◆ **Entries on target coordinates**

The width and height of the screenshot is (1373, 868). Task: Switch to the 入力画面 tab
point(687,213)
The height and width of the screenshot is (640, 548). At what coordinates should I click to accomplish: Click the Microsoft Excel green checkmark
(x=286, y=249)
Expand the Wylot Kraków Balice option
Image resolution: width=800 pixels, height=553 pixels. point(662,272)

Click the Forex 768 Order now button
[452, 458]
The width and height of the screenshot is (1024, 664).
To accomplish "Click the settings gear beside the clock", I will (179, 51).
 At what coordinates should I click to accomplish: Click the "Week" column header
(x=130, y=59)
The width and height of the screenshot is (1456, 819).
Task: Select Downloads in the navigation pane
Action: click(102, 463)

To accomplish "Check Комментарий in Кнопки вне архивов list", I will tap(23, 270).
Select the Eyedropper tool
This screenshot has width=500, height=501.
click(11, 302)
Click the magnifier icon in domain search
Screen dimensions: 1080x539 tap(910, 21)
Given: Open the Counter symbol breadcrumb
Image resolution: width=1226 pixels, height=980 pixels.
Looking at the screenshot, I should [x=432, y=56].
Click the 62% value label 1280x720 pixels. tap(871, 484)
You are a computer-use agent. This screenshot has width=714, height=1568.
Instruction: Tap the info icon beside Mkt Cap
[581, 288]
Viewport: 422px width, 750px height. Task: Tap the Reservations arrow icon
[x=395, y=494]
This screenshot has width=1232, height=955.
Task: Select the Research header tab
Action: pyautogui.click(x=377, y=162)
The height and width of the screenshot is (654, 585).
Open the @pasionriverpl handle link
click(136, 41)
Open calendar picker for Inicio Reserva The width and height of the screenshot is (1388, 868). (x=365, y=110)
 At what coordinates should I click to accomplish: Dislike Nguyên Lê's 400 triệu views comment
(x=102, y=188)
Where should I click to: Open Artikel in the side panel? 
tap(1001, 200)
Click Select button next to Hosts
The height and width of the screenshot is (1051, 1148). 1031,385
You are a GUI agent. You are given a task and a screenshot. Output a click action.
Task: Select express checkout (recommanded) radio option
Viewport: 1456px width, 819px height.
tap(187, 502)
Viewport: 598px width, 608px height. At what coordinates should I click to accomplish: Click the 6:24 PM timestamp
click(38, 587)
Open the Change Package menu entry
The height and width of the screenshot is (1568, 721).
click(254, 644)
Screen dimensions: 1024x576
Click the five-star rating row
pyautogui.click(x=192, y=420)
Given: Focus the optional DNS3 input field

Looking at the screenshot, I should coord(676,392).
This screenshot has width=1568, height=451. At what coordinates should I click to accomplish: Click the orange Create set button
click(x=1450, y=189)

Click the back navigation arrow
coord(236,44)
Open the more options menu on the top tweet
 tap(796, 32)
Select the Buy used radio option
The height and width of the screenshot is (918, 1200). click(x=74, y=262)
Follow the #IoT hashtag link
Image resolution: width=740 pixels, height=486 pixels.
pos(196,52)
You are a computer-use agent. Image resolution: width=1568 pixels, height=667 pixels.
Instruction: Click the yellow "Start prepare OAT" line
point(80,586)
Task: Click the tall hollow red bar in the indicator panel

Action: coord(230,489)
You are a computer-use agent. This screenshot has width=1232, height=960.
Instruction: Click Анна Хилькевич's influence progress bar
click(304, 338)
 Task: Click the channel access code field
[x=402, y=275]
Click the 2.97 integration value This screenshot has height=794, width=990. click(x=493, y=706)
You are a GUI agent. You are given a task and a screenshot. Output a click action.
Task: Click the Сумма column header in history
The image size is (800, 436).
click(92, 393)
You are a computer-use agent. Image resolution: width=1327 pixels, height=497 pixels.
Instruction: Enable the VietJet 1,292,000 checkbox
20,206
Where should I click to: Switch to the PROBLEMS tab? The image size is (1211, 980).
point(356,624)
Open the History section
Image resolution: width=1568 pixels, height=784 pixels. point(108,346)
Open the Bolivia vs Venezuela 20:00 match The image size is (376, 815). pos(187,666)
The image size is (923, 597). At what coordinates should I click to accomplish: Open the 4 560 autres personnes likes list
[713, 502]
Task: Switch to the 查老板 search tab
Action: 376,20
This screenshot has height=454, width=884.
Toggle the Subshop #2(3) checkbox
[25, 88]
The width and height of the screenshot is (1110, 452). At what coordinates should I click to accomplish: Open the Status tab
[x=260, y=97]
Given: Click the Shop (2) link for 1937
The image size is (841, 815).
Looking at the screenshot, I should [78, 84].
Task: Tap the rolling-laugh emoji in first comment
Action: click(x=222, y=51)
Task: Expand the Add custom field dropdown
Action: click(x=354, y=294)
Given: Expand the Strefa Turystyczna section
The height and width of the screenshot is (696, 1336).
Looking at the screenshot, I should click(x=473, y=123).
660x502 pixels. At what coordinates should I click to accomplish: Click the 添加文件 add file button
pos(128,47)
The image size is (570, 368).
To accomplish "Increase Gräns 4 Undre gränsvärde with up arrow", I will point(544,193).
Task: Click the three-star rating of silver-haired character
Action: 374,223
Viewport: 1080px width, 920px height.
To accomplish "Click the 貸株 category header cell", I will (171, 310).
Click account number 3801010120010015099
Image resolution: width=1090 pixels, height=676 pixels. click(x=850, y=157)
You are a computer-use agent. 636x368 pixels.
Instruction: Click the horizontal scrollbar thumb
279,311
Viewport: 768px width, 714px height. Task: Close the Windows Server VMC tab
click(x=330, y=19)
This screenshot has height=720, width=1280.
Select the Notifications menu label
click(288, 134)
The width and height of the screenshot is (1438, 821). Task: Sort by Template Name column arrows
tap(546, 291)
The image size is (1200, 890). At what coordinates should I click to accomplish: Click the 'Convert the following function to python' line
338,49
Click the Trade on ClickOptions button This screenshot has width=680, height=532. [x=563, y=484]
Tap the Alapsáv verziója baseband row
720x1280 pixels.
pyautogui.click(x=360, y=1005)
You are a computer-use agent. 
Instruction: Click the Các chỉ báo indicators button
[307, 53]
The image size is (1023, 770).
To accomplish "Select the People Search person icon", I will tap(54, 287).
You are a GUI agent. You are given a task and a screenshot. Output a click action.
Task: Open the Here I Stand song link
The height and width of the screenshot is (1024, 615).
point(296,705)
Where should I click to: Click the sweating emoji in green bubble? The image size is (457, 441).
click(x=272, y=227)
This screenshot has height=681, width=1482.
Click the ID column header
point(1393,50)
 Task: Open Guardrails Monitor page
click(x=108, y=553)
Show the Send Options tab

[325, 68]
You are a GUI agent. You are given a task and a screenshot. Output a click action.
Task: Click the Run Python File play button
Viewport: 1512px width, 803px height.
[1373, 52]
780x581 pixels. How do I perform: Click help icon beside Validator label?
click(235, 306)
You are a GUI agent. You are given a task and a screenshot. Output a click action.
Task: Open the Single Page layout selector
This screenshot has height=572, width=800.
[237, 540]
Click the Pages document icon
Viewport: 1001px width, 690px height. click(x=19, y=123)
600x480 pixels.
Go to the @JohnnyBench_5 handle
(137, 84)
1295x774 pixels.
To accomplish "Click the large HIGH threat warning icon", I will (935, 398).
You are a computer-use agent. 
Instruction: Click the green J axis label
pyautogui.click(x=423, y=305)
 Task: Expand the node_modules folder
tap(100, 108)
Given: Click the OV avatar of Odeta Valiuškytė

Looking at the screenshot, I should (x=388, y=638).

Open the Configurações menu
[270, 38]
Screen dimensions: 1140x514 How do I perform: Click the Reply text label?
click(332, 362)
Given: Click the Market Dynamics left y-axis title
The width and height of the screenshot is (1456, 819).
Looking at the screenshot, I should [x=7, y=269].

◆ **Short task**
Please transcribe the listing verbatim from the line containing "This screenshot has height=681, width=1482." through the final line of the listing, including both of those lines.

◆ **Task result**
This screenshot has height=681, width=1482.
Click the ID column header
point(1393,50)
 Task: Open Guardrails Monitor page
click(x=108, y=553)
Show the Send Options tab

[325, 68]
You are a GUI agent. You are given a task and a screenshot. Output a click action.
Task: Click the Run Python File play button
Viewport: 1512px width, 803px height.
[1373, 52]
780x581 pixels. How do I perform: Click help icon beside Validator label?
click(235, 306)
You are a GUI agent. You are given a task and a screenshot. Output a click action.
Task: Open the Single Page layout selector
This screenshot has height=572, width=800.
[237, 540]
Click the Pages document icon
Viewport: 1001px width, 690px height. click(x=19, y=123)
600x480 pixels.
Go to the @JohnnyBench_5 handle
(137, 84)
1295x774 pixels.
To accomplish "Click the large HIGH threat warning icon", I will (935, 398).
You are a computer-use agent. 
Instruction: Click the green J axis label
pyautogui.click(x=423, y=305)
 Task: Expand the node_modules folder
tap(100, 108)
Given: Click the OV avatar of Odeta Valiuškytė

Looking at the screenshot, I should (x=388, y=638).

Open the Configurações menu
[270, 38]
Screen dimensions: 1140x514 How do I perform: Click the Reply text label?
click(332, 362)
Given: Click the Market Dynamics left y-axis title
The width and height of the screenshot is (1456, 819).
Looking at the screenshot, I should [x=7, y=269].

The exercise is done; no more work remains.